● **What the task asks**
Records follow. Select each line holding "screenshot".

● **Material shown**
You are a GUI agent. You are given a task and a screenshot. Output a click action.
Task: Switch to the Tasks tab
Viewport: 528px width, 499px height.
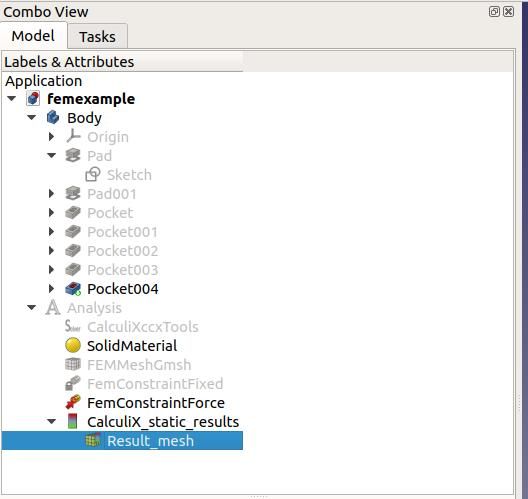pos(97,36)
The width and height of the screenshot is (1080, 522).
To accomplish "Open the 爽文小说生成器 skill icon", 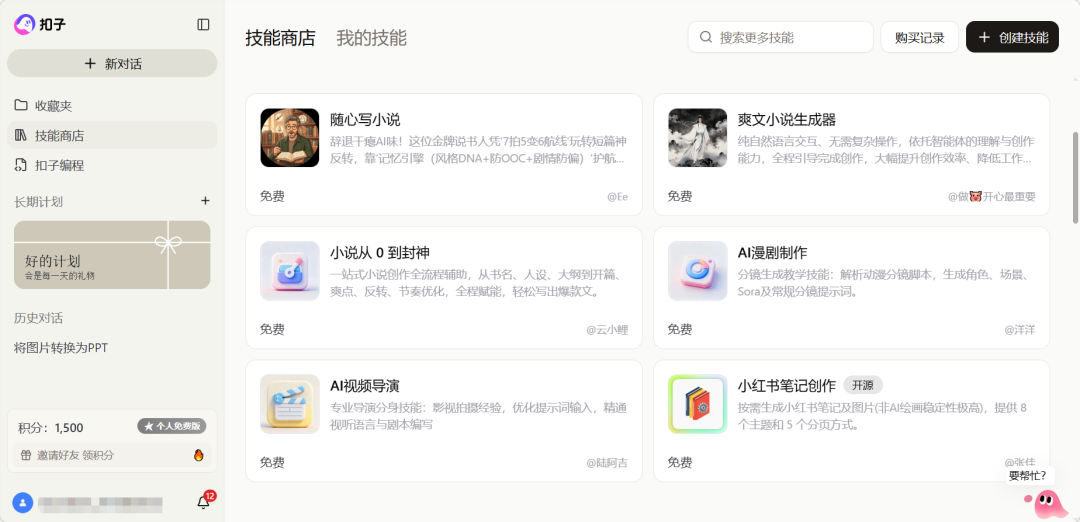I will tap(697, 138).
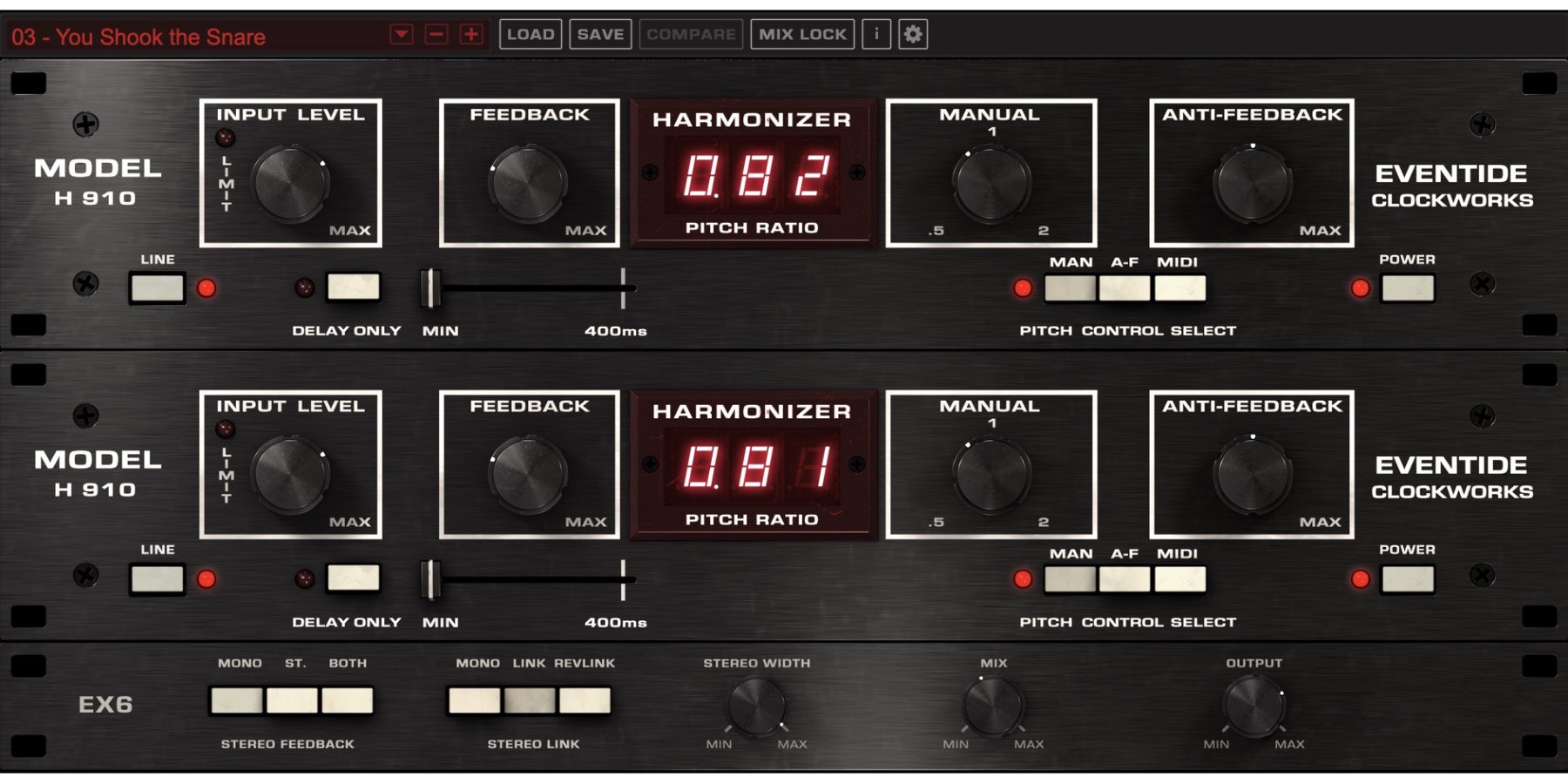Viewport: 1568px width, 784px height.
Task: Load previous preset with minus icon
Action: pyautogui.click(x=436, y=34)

● **Exercise solution**
You are a GUI agent. You are given a task and a screenshot. Output a click action.
The width and height of the screenshot is (1080, 522).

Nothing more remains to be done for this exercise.